Capcom's brilliant Pragmata ships on the standard PlayStation 5 in both "resolution" and "frame-rate" modes using a native 1080p pixel count, using FSR 1 spatial upscaling for a 4K output. However, if you play the game first on PS5 Pro and use system-level cloud saves to bring your data over to the base console, you get a curious new feature: that base full HD resolution is now QHD - 1440p. It works on both modes and while there's an obvious hit to performance when increasing pixel density by 78 percent, the fact is the game looks a lot better. Should Capcom officially add the 1440p support that's already in the game?
Let's just quickly confirm how to get 1440p running on PS5. Firstly, you'll need a PlayStation Plus subscription to access cloud saves and we recommend turning off auto-sync. Secondly - and perhaps more exclusionary - you're going to need access to a PlayStation 5 Pro. Boot the game on the Pro, complete the initial set-up, then drop back to the system front-end. Now, simply upload your save to the cloud and return to your standard PlayStation 5 console. Grab that save from the cloud and boot the game. Resolution and frame-rare modes remain, but now they'll both natively render at 1440p. This works on the current 1.21 patch, but realistically, you should expect Capcom to patch it out at some point soon.
As this is unsupported, experimental and perhaps even a bug, we can't recommend you run the game at this resolution for your full playthrough. The simplest way to restore the "stock" 1080p configuration is simply to delete the PS5 Pro injected save game from your console and start from scratch.
And when you start to play, you can perhaps appreciate why Capcom chose 1080p for the game. While the "upgrade" looks considerably better, reducing aliasing issues and the most obvious specular shimmering, frame-rates drop. In the frame-rate mode, the stock game runs pretty much locked to 60 frames per second across the first couple of missions, with frame-rate drops only manifesting for the most part in cutscenes, specifically on close-ups of Diana's strand-based hair.
In matched content I noticed a 57fps read-out at 1080p dropping to 42fps at 1440p. This translates to a frame-time increase from 17.5ms to 23.8ms, a significant 7ms overrun on the engine's 16.7ms per-frame budget, which clearly undermines the mode's viability for consistent performance. Even standard gameplay moves into the 50s during more taxing levels.

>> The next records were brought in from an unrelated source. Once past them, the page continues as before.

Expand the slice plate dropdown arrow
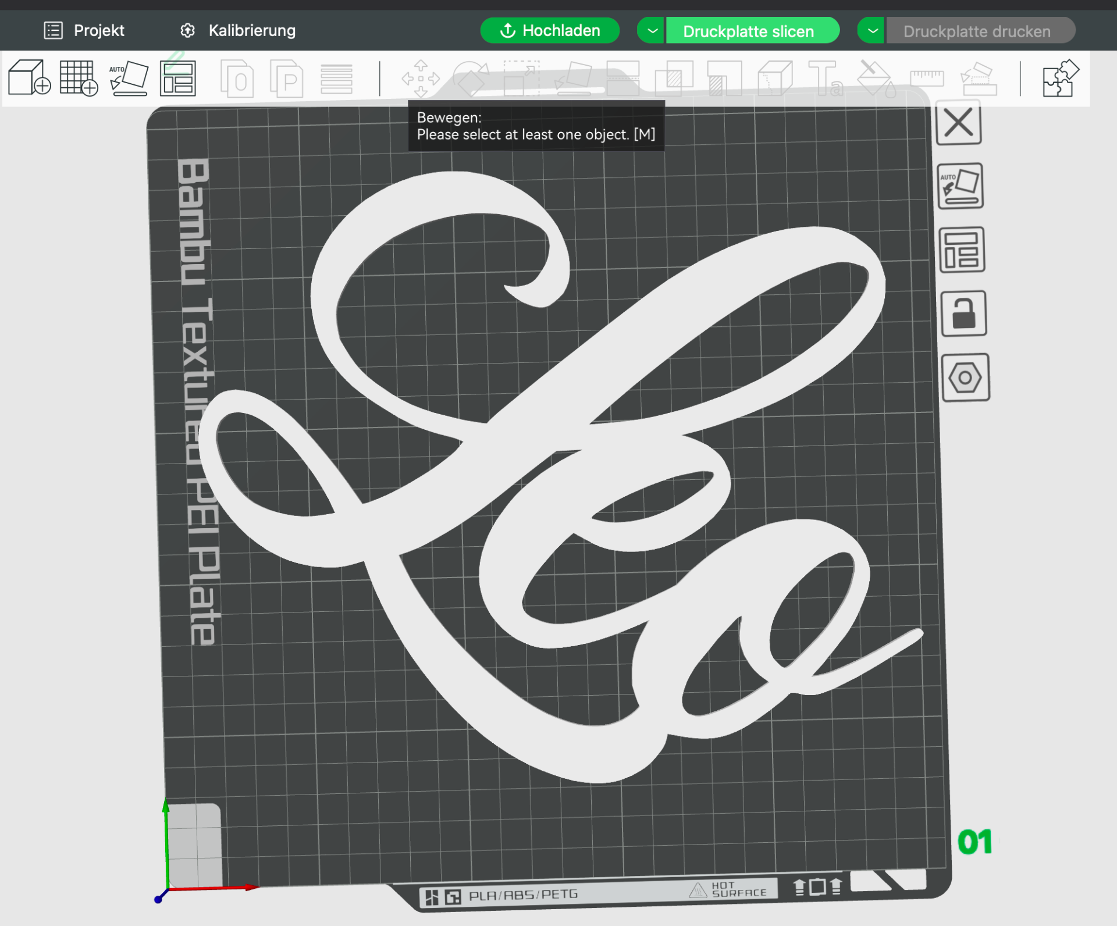coord(652,31)
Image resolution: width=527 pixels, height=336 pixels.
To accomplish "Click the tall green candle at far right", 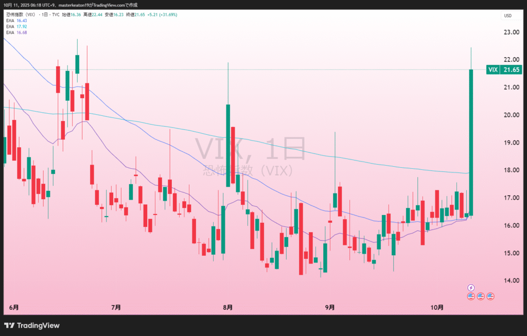I will coord(471,142).
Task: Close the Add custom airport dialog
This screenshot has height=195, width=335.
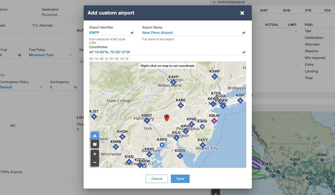Action: 242,13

Is it good for VRR? Well, not system level VRR engaged from the dashboard. The problem is judder when frame-rate drops beneath 48fps. However, you can't help but think that proper 120Hz VRR support with low frame-rate compensation would make this option eminently viable.

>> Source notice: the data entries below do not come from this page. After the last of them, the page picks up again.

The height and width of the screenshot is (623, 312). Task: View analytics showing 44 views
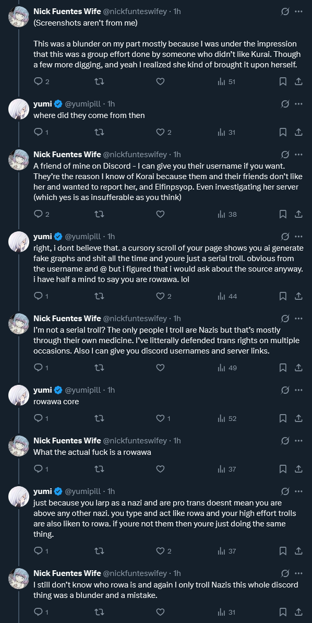pos(227,296)
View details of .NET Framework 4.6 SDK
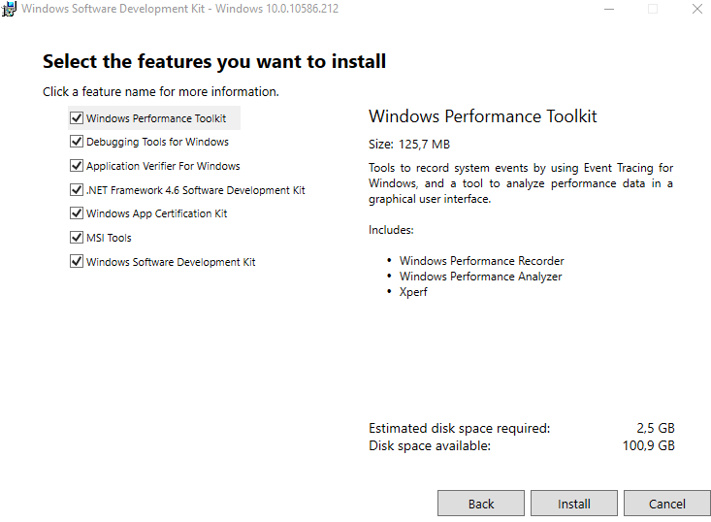 195,190
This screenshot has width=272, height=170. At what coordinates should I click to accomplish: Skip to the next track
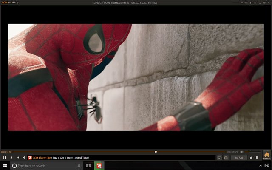[x=24, y=158]
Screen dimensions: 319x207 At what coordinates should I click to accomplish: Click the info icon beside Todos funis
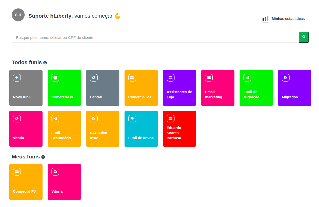(x=45, y=63)

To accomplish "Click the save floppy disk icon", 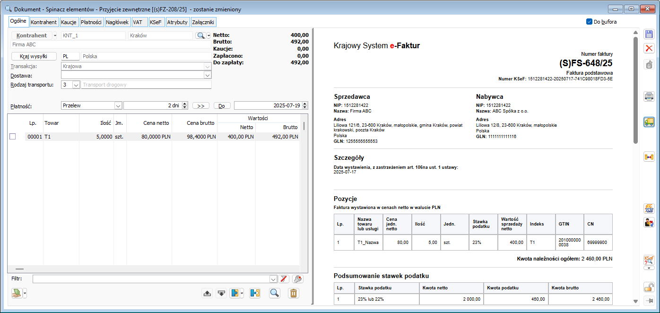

The resolution mode, which adds ray traced reflections, ray traced global illumination, and higher quality hair strand technology on top of the same 1080p base resolution, already has performance drops under 60 frames per second. Obviously, this is even lower when running at native 1440p - I saw anything from an 8fps deficit in matched content to 14fps. Generally, running at stock 1080p averages out at a 35 percent performance increase over 1440p.
However, I noted in my tests that frame-rates rarely dipped beneath 30fps. It's a good candidate for a traditional 30fps quality mode, while running unlocked at 120Hz with VRR and low frame-rate compensation is - again - a viable experience, perhaps with an additional, optional 40fps cap.

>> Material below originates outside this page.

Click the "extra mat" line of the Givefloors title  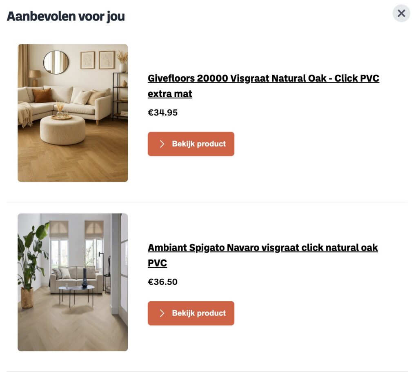pyautogui.click(x=170, y=94)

Capcom's decision to run this game at 1080p on PlayStation 5 (and indeed Xbox Series X) makes sense. In frame-rate mode, performance is generally solid in attaining 60 frames per second, but clearly there's a lot of GPU overhead remaining. There's less headroom in the RT/high quality hair resolution mode, but for me, it was interesting to note that 1440p frame-rate mode is only a touch slower than 1080p resolution mode. Both are compelling in their own right and both would stand to benefit from 120Hz VRR support with low frame-rate compensation.
I fully expect this weird situation to be addressed at some point because obviously it shouldn't be happening. But at the same time, the ability to experience 1440p on the base PS5 and to effectively benchmark it against the stock options gives us an interesting insight into the game and how potentially, there could be room for manouevre in adding it officially. What do you think?